Jenseits touristischer Schablonen

Herbert Tichy zählte Sven Hedin zu seinen väterlichen Förderern, weil Hedin ihm beispielsweise ein freundliches Vorwort zu seinem ersten Buch schrieb. In diesem Werk ging es um Tichys Wanderung zum Kailash. Der heilige Berg der Tibeter liegt in einem Gebiet, das noch vor wenigen Jahren zu den unzugänglichsten unserer Erde gehörte. Sven Hedin war der erste Europäer, der in die Kailash-Region gelangte. Er bezeichnete den heiligen Berg und seine Umgebung als die "harmonischste Landschaft der Welt". Heute ist der Kailash – begünstigt nicht zuletzt durch eine mittlerweile einfachere Erreichbarkeit – zu einem der Topp-Trekkingziele überhaupt geworden. Die Schönheit und die spirituelle Intensität des Ortes ziehen Trekkingbegeisterte aus aller Welt an. In gewissem Sinne kann man sich also noch immer aufmachen und den Spuren Sven Hedins folgen. Spuren, die nicht nur zu den aufregendsten Landschaften dieser Erde führen, sondern voller Enthusiasmus zur Entdeckungsreise in die Natur und zur eigenen Wahrnehmung anleiten – jenseits vorgefertigter touristischer Schablonen.

Sven Hedin

Schwedischer Forschungsreisender, Asienforscher, Kartograph und Schriftsteller, geboren am 19. Februar 1865 in Stockholm, gestorben am 26. November 1952 in Stockholm. 1885/86 unternahm Sven Hedin seine erste Asienreise; Ziele waren u. a. Baku, Kaspisches Meer, Elbrus-Gebirge, Bagdad und Teheran sowie der Kaukasus. Fortan sollten ausgedehnte Reisen, u. a. 1890/91 mit den Zielen Elbrus-Gebirge und Seidenstraße, und mehrere große Expeditionen folgen. So war er von 1893 bis 1897 im Pamir, in der Wüste Taklamakan und in Nord-Tibet unterwegs. 1899 bis 1902 erkundete Hedin Zentralasien, Tibet und Indien. Von 1905 bis 1909 bereiste er Persiens Wüsten, das westliche Hochland von Tibet, den Transhimalaya und die Kailash-Region, dazu die Quellgebiete von Indus und Brahmaputra. Und von 1926 bis 1935 leitete Hedin die internationale Chinesisch-Schwedische Expedition, die die meteorologischen, topographischen und prähistorischen Gegebenheiten in der Mongolei, der Wüste Gobi und Xinjiang untersuchte.

### ROHDATEN
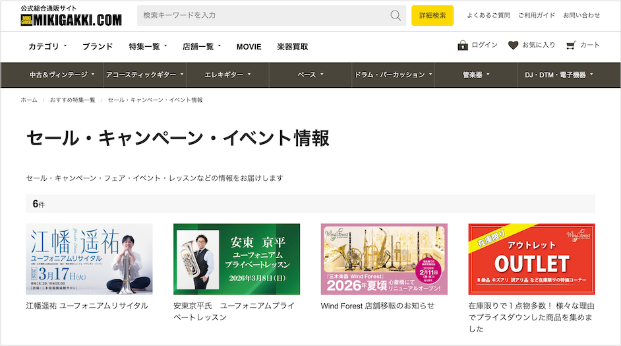Click the magnifying glass search icon
This screenshot has width=621, height=346.
tap(396, 15)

### GESTELLTE AUFGABE 1
Übertrage diesen Satz aus dem Text über Sven Hedin ins Englische: „Sven Hedin war der erste Europäer, der in die Kailash-Region gelangte."
### GESTELLTE AUFGABE 2
Schreib den Text über Sven Hedin nach seinem letzten Satz weiter.
Das Material hat mit dem Text über Sven Hedin nichts zu tun.

### ERGEBNIS 1
Sven Hedin was the first European to reach the Kailash region.

### ERGEBNIS 2
Sven Hedin verfasste zahlreiche Artikel und etliche Bücher, die in 28 Sprachen übersetzt wurden. Seine präzisen und umfangreichen Kartenwerke gaben viele neue Einblicke in unbekannte Gebiete und machten ihn weltberühmt. Als sich Hedin mit zunehmender Popularität auch zu politischen Themen äußerte und dabei u. a. seine Sympathie für den nationalsozialistischen Aufstieg in Deutschland bekundete, wurde er immer umstrittener und verlor viel an wissenschaftlichem Renommee.
Hedin verstand es, mitreißend zu schreiben. Seine Reiseberichte lösten bei vielen Lesern Fernweh und geradezu eine Asienbegeisterung aus. Eine kleine Auswahl seiner Schriften: "Durch Asiens Wüsten" (1899), "Abenteuer in Tibet" (1904), "Von Pol zu Pol" (1911–1912, drei Bände), "Mount Everest" (1923), "Mein Leben als Entdecker" (1926), "Rätsel der Gobi" (1931), "Die Seidenstraße" (1936).

The Sven Hedin Project
Finanziert von der "National Geographic Society" will sich das Projekt auf die Spuren von Sven Hedin begeben, anhand von Fotografien, Karten und Tagebüchern seine Wege verfolgen und die Reisen digital festhalten. Hedins Fotografien sind zum Teil über 100 Jahre alt, und so geht man daran, jene Landschaften und Orte noch einmal abzulichten, um die Veränderungen zu dokumentieren. Fünf Expeditionen sind vorgesehen (u.a. 2013 Iran und 2015 Pamir und Muztagh Ata).
Infos dazu unter: www.svenhedin.com

Der Kailash (6.638 m)
Der heilige Berg der Tibeter steht im westlichen Transhimalaya. Auffallend ist seine Gipfelpyramide, die dauerhaft mit Schnee bedeckt ist. Bis vor kurzem galt die Region als eine der unerschlossensten überhaupt. Wegen seiner religiösen Bedeutung ist der Kailash bis heute unbestiegen. Seit der touristischen Öffnung Chinas gibt es eine zunehmende Zahl an Touristen im Kailash-Gebiet, was bereits zu Umweltproblemen führte.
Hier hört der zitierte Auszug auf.